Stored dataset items
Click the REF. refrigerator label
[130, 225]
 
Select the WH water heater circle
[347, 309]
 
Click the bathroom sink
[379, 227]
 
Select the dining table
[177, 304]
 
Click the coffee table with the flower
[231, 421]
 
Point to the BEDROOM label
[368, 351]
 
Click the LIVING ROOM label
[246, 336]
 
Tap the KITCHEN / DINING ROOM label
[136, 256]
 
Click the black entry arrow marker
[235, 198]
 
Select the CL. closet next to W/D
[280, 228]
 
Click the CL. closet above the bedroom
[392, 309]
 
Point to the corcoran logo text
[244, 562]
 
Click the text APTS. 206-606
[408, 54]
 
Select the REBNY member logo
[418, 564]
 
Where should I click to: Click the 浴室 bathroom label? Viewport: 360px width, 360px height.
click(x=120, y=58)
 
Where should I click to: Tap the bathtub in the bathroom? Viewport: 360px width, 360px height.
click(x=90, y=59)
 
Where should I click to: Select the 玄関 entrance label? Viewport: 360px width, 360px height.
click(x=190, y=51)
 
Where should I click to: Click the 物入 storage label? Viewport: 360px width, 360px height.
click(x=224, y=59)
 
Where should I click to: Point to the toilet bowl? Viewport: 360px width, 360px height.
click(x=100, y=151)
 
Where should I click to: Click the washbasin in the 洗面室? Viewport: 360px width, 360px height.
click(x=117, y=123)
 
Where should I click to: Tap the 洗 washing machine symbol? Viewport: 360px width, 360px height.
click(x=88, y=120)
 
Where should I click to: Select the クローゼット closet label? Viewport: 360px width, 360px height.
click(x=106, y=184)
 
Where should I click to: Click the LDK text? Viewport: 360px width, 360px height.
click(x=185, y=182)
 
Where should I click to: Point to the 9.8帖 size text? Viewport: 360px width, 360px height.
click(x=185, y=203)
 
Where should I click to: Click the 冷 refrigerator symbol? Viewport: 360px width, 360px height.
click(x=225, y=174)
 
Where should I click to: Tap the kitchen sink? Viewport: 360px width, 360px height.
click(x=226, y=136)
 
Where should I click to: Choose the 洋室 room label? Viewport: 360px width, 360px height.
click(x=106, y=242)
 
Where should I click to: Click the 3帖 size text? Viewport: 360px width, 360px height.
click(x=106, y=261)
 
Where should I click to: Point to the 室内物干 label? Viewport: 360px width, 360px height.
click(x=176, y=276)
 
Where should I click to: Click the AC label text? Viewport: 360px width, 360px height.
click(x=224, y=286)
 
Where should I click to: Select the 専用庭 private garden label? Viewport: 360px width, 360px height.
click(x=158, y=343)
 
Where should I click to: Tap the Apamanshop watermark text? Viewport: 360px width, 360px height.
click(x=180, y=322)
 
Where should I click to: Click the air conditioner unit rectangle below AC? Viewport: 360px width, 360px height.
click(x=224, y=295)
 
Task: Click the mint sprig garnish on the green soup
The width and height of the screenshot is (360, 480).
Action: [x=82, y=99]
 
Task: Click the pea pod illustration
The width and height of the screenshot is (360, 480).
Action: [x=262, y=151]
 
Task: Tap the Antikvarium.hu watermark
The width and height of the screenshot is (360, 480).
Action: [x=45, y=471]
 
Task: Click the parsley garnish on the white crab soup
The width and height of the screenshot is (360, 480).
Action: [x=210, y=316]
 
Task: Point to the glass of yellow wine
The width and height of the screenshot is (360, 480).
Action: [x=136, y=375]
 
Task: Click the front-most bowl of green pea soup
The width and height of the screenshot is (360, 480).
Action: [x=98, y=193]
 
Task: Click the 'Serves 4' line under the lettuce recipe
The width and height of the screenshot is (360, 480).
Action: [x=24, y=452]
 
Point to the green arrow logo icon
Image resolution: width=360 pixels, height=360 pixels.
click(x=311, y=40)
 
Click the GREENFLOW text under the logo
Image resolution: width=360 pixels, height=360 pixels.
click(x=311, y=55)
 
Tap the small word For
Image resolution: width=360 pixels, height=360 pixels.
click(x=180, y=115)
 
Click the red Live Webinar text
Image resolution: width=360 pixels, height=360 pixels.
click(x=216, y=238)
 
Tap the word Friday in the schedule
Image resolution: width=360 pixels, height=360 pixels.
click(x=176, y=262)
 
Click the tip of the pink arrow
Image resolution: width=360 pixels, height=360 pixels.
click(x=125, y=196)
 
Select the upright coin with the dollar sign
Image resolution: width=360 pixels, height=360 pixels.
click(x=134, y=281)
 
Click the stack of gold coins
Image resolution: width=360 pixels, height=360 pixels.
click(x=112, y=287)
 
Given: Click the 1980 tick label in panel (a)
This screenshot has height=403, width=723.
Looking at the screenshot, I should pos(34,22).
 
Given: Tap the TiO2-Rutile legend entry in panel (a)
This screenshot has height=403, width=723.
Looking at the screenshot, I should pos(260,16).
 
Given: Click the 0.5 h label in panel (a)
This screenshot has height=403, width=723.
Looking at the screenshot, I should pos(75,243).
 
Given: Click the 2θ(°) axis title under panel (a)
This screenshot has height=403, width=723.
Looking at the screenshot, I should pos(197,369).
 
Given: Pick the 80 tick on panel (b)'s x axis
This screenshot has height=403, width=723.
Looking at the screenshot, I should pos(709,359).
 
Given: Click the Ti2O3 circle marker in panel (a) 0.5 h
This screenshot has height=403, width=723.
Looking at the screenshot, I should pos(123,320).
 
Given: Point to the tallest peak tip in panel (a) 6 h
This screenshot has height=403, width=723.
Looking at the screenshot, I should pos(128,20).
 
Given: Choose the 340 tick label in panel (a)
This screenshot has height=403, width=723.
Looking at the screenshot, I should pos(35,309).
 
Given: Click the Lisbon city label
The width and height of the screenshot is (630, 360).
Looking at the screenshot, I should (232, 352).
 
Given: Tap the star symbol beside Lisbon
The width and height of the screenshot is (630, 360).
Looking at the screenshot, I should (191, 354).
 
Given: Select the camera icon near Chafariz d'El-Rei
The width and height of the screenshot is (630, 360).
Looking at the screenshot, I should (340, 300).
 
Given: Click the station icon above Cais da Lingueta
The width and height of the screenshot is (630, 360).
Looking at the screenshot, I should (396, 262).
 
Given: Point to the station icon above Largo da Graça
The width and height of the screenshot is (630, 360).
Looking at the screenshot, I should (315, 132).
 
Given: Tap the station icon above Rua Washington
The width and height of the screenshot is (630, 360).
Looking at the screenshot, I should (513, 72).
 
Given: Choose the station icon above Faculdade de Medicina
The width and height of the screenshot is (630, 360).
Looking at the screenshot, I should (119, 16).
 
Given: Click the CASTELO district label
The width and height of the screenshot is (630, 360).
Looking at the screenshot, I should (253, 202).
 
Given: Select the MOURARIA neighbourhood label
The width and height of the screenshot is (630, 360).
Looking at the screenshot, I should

WORK INSTRUCTIONS — Reproduce the listing lines without any change, starting at the line containing "Click the LIVING ROOM label" and ending at the line containing "click(x=90, y=59)", both included.

RESULT OF THE TASK —
Click the LIVING ROOM label
[246, 336]
 
Tap the KITCHEN / DINING ROOM label
[136, 256]
 
Click the black entry arrow marker
[235, 198]
 
Select the CL. closet next to W/D
[280, 228]
 
Click the CL. closet above the bedroom
[392, 309]
 
Point to the corcoran logo text
[244, 562]
 
Click the text APTS. 206-606
[408, 54]
 
Select the REBNY member logo
[418, 564]
 
Where should I click to: Click the 浴室 bathroom label? Viewport: 360px width, 360px height.
click(x=120, y=58)
 
Where should I click to: Tap the bathtub in the bathroom? Viewport: 360px width, 360px height.
click(x=90, y=59)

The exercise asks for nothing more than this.